課題要件:
1. ダクト用中空発泡成形体に関する文書について、次の問いに答えてください。
(a) 中空発泡成形体の独立気泡率は何%以上とされていますか。
(b) 独立気泡率は中空発泡成形体のどこで、計何箇所測定しますか。
(c) 厚み方向の平均気泡径はどの範囲とされていますか。
2. ダクト用中空発泡成形体に関する文書の内容に、次の各記述は合っていますか。それぞれ「はい」か「いいえ」で答え、判断の根拠となる箇所をそのまま引用してください。
(a) 規定の体積の試験片が切り出せない場合は、複数の試験片を重ね合わせて規定の体積にする。
(b) 平均気泡径が小さすぎると、中空発泡成形体の寸法安定性が向上する。
(c) 試験片の見掛け密度は、試験片の体積を重量で割って求める。
3. ダクト用中空発泡成形体に関する文書を、最後の文の後から書き続けてください。

文書の一節:
****************

試験片の見掛け密度(D)は、中空発泡成形体から切り出した試験片の重量(g)を、該試験片の体積(cm3)で割って求める。但し、試験片としては、気泡が大きく変形していない部分(気泡が潰された部分や大きく引伸ばされたところが殆どない部分)から切り出したものを使用する。
【0024】
本発明のダクトを構成する中空発泡成形体においては、独立気泡率が60%以上である。独立気泡率が60%未満の場合は、優れた断熱性、機械的物性のものを得ることができない虞がある。かかる観点からは、本発明の中空発泡成形体の独立気泡率は、70%以上、更に80%以上であることが好ましい。
【0025】
本明細書において、中空発泡成形体の独立気泡率は中空発泡成形体の中央部及び両端部付近の計3箇所の独立気泡率を下記の手順にて測定し、それらの算術平均値を中空発泡成形体の独立気泡率とする。
独立気泡率は、中空発泡成形体から試験片を切り出し、ASTM D2856−70(1976再認定)の(手順C)によりVxを求め、下記(2)式により算出する。但し、試験片としては、気泡が大きく変形していない部分(気泡が潰された部分や大きく引伸ばされたところが殆どない部分を意味し、例えば、後述する嵌合部は除かれる。)から切り出したものを使用する。また、規定の体積の試験片が切り出せない場合は、複数の試験片を重ね合わせることにより規定の体積とする。
【0026】
【数3】
独立気泡率(%)=(Vx−Va(ρf/ρs))×100/(Va−Va(ρf/ρs)) (2)
Vx;試験片の実容積(独立気泡部分の容積と樹脂部分の容積との和)(cm3)
Va;試験片の外形寸法から求められる見掛けの容積(cm3)
ρf;試験片の見掛け密度(g/cm3)
ρs;試験片の基材樹脂の密度(g/cm3)
【0027】
本発明のダクトを構成する中空発泡成形体においては、厚み方向の平均気泡径が0.1〜2mmである。該平均気泡径が大きすぎると、ダクトに要求される断熱性を発揮できない虞があり、外観も悪くなる。一方、平均気泡径が小さすぎる場合は、独立気泡率が低下しやすくなり、得られる中空発泡成形体の寸法安定性が悪くなる虞れがある。かかる観点からは、該平均気泡径は0.2〜1.5mmが好ましく、0.3〜1.2mmがより好ましい。

****************

資料抜粋:
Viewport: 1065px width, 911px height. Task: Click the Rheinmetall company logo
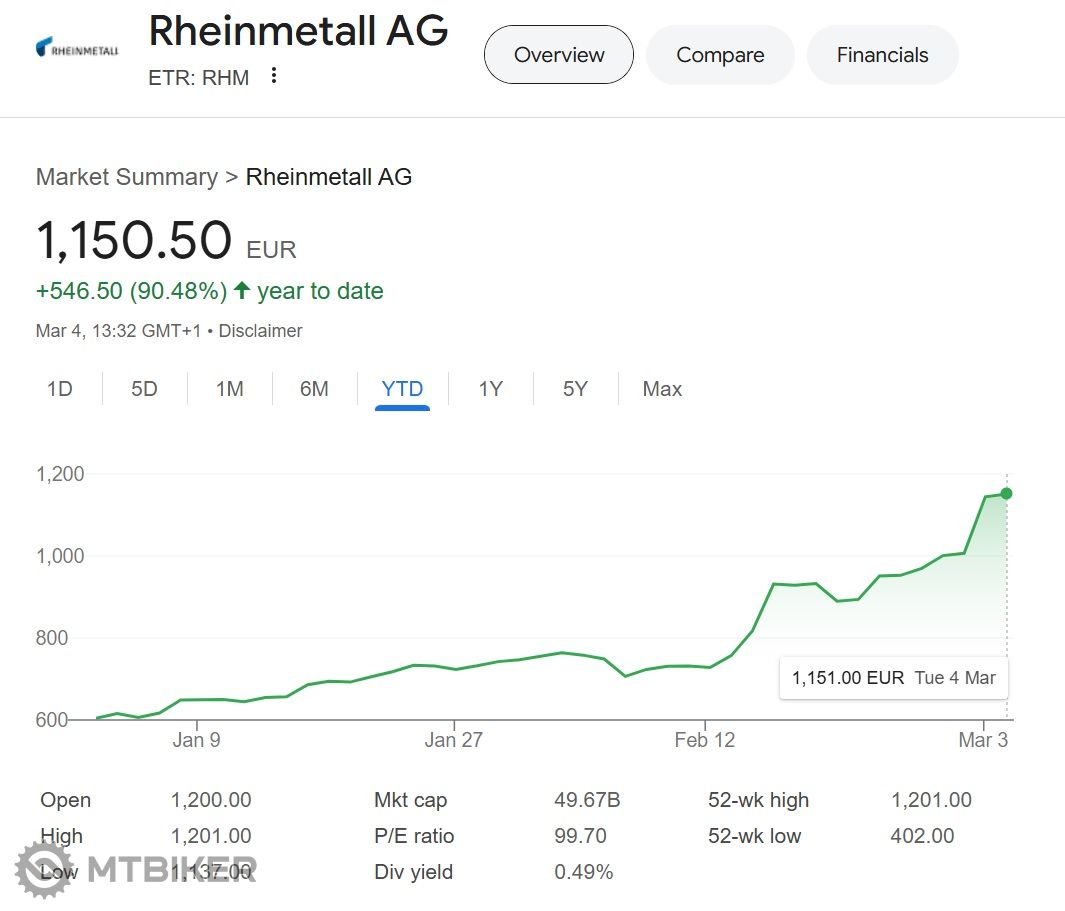[77, 48]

****************

回答:
1.
(a) 60%以上です。
(b) 中央部と両端部付近の計3箇所で測定します。
(c) 0.1〜2mmです。

2.
(a) はい。「複数の試験片を重ね合わせることにより規定の体積とする」
(b) いいえ。「独立気泡率が低下しやすくなり、得られる中空発泡成形体の寸法安定性が悪くなる虞れがある」
(c) いいえ。「試験片の重量(g)を、該試験片の体積(cm3)で割って求める」

3.
【0028】
本明細書において、中空発泡成形体の厚み方向の平均気泡径の測定は、中空発泡成形体の長手方向(中空発泡成形体の厚み方向および周方向と直交する方向)に対する垂直断面(図1(b)として示す周方向断面)を拡大投影し、投影画像上にて厚み方向に中空発泡成形体の全厚みに亘る直線を引き、その直線と交差する気泡数をカウントし、画像上の直線における拡大前の実際の長さを気泡数で割ることによって求めた値を気泡径とし、この操作を中空発泡成形体の中央部及び両端部付近について計3つの垂直断面において行うこととし、更に、各垂直断面において等間隔に5箇所測定を行うこととする。得られた15箇所の気泡径の内、最大及び最小の値を除く13箇所の気泡径の算術平均値を中空発泡成形体の厚み方向の平均気泡径とする。但し、測定箇所としては、気泡が大きく変形していない部分(気泡が潰された部分や大きく引伸ばされたところが殆どない部分を意味し、例えば、後述する嵌合部は除かれる。)とする。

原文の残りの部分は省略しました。